Starting at the line that contains "The width and", write out each line exactly through the last one in the material below, and nothing more; omit all pictures.

#### [Supplied records]

#####

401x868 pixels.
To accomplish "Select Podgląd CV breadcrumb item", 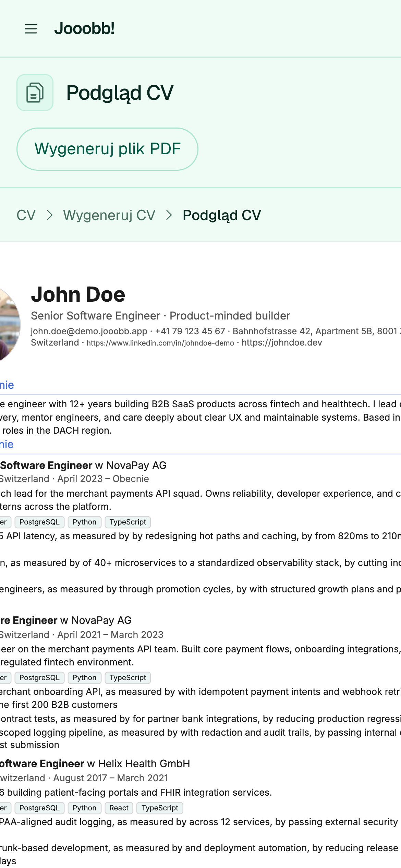I will (222, 215).
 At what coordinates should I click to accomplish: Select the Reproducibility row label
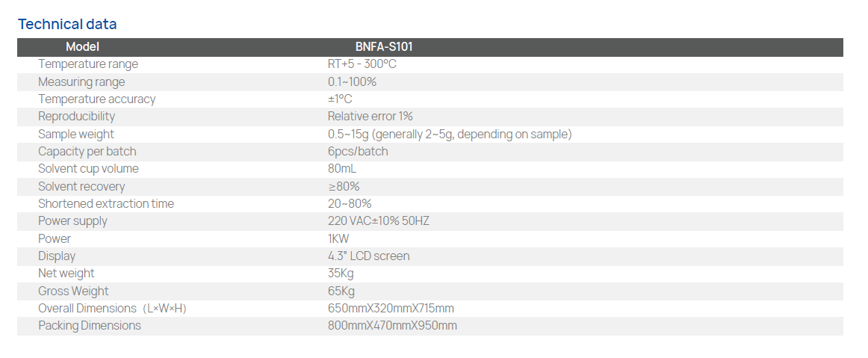77,117
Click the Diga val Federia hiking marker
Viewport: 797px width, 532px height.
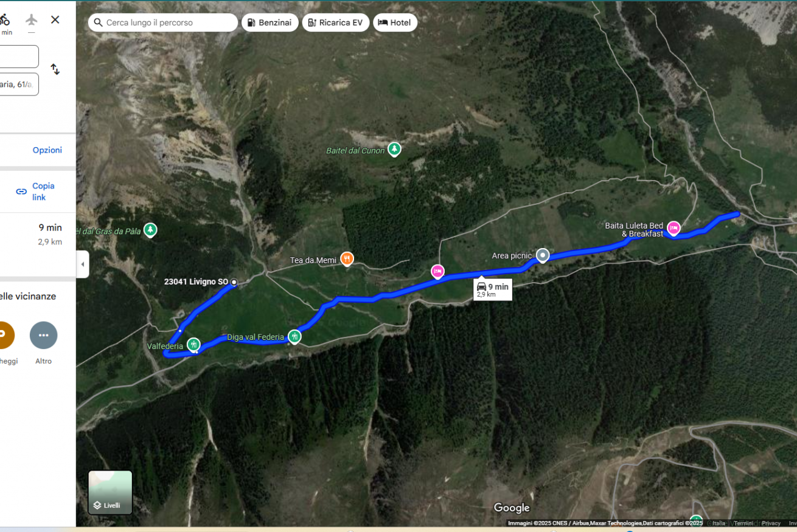click(294, 336)
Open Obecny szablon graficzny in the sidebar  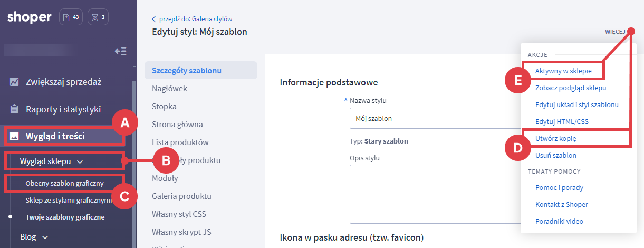coord(64,184)
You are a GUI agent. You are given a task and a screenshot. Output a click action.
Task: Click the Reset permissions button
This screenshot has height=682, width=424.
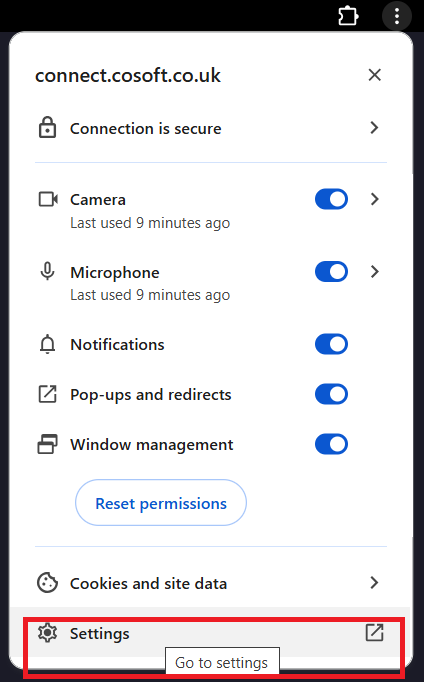[161, 503]
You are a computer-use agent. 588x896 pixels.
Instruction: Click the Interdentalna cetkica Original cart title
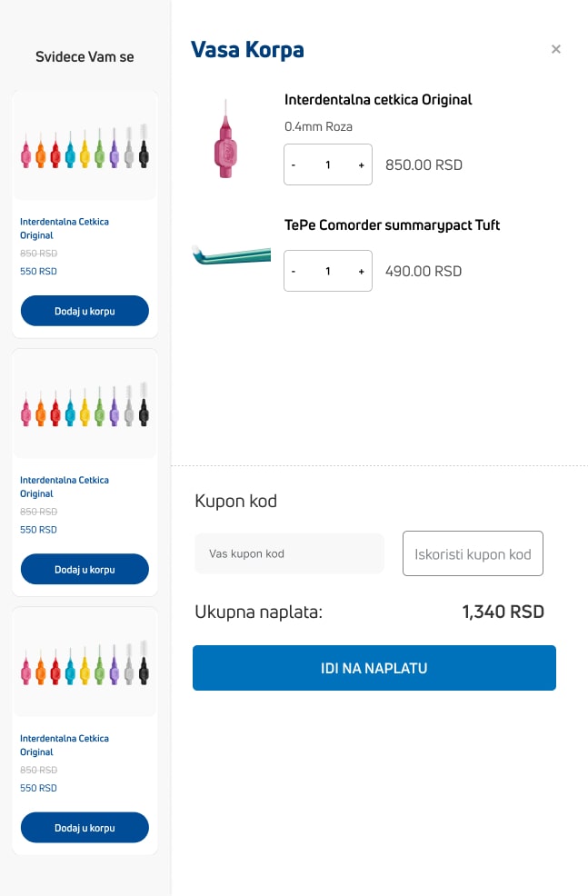378,100
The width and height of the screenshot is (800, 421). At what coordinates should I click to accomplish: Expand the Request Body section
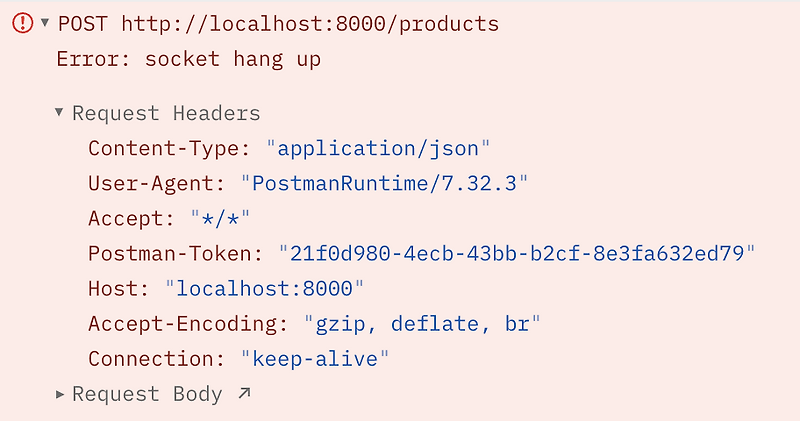tap(60, 394)
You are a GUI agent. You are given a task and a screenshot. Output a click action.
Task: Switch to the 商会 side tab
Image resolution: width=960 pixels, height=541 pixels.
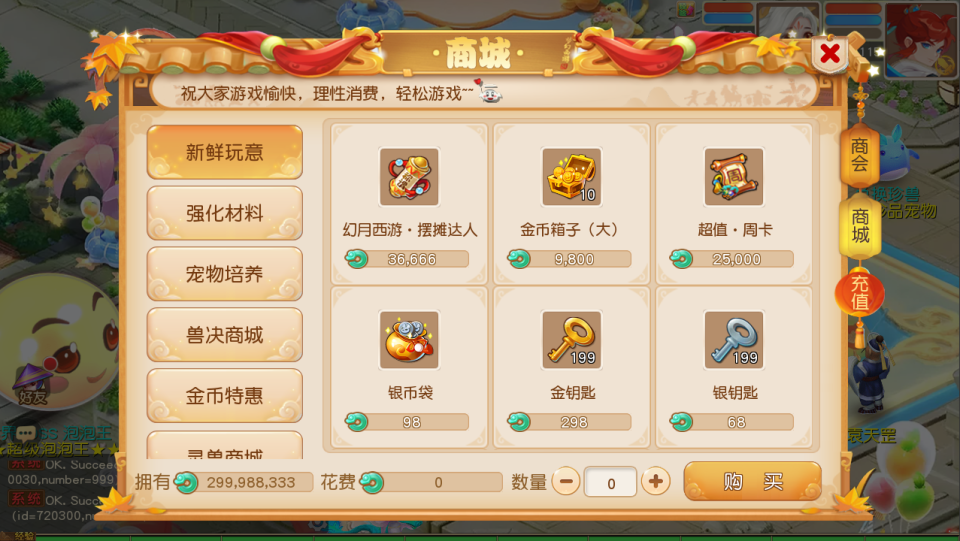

#####

#### [Expected answer]
The width and height of the screenshot is (800, 421). At what coordinates should I click to accomplish: Expand the Request Body section
tap(60, 394)
You are a GUI agent. You are given a task and a screenshot. Output a click action.
Task: Switch to the 商会 side tab
Image resolution: width=960 pixels, height=541 pixels.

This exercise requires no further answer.